### [Set problem a]
Quote the part of the Hadoop dependency post that opens with the words "Re: How do I" and closes with "old Hadoop API.".

### [Article]
[Begin]

Re: How do I add Hadoop dependency to a Maven project?

Posted by "W.P. McNeill" <bi...@gmail.com>.
More experimenting:

        <dependency>
            <groupId>org.apache.hadoop</groupId>
            <artifactId>hadoop-core</artifactId>
            <version>0.20.203.0</version>
            <type>POM</type>
        </dependency>

Works, but (as you indicate) gives the old Hadoop API.

        <dependency>
            <groupId>org.apache.hadoop</groupId>
            <artifactId>hadoop-mapred</artifactId>
            <version>...</version>
            <type>POM</type>
        </dependency>

Doesn't work. I can't find a hadoop-mapred artifact when I search for one on
Maven Central <http://search.maven.org/>.

[End]

[Listing for finding displayed items]
[Begin]

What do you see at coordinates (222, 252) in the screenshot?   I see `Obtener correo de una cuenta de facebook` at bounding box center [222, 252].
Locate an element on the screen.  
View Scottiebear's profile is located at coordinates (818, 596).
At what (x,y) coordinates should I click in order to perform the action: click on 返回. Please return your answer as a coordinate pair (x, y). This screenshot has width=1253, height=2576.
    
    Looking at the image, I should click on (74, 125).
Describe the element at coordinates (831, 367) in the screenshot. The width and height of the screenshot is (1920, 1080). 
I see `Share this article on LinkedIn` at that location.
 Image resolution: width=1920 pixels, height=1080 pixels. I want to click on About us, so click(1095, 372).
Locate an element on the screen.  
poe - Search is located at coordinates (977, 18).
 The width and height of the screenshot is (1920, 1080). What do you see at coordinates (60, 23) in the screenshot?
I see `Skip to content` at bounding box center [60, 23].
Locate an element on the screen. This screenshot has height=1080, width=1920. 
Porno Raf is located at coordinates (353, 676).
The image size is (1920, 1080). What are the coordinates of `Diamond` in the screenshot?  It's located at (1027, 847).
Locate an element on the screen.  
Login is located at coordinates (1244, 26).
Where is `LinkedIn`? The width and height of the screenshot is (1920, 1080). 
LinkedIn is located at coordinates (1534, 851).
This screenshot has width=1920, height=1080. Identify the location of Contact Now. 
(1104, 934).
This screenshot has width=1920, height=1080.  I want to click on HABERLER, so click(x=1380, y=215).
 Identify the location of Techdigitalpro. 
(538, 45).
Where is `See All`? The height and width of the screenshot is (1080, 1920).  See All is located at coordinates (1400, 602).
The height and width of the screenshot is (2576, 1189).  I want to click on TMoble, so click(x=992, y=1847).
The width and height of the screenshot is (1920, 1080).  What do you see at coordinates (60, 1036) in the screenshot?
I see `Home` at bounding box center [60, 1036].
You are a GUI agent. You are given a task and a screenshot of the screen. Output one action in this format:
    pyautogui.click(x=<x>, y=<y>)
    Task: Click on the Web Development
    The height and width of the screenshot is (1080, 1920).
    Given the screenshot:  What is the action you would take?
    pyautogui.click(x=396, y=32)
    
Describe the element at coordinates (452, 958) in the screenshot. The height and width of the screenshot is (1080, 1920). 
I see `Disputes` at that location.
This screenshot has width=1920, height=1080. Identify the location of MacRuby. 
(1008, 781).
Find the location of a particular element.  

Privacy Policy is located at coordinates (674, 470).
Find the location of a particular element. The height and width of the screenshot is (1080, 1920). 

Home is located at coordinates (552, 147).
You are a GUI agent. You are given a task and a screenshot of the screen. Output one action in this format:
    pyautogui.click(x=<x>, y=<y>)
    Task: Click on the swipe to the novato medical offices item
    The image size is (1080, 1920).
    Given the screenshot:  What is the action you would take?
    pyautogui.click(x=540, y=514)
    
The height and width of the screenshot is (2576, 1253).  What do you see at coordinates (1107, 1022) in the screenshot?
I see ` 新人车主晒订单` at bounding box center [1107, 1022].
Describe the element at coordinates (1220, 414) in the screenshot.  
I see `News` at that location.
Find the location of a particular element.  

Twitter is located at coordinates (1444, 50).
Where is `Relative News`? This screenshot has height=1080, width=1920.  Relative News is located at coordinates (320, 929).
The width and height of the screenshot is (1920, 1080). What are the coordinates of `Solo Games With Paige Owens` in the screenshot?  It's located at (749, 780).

[End]

### [Set problem b]
Print the listing from its first line through the line containing "View Scottiebear's profile", including both of those lines and nothing beyond them.

### [Task result a]
Re: How do I add Hadoop dependency to a Maven project?

Posted by "W.P. McNeill" <bi...@gmail.com>.
More experimenting:

        <dependency>
            <groupId>org.apache.hadoop</groupId>
            <artifactId>hadoop-core</artifactId>
            <version>0.20.203.0</version>
            <type>POM</type>
        </dependency>

Works, but (as you indicate) gives the old Hadoop API.

### [Task result b]
What do you see at coordinates (222, 252) in the screenshot?   I see `Obtener correo de una cuenta de facebook` at bounding box center [222, 252].
Locate an element on the screen.  
View Scottiebear's profile is located at coordinates (818, 596).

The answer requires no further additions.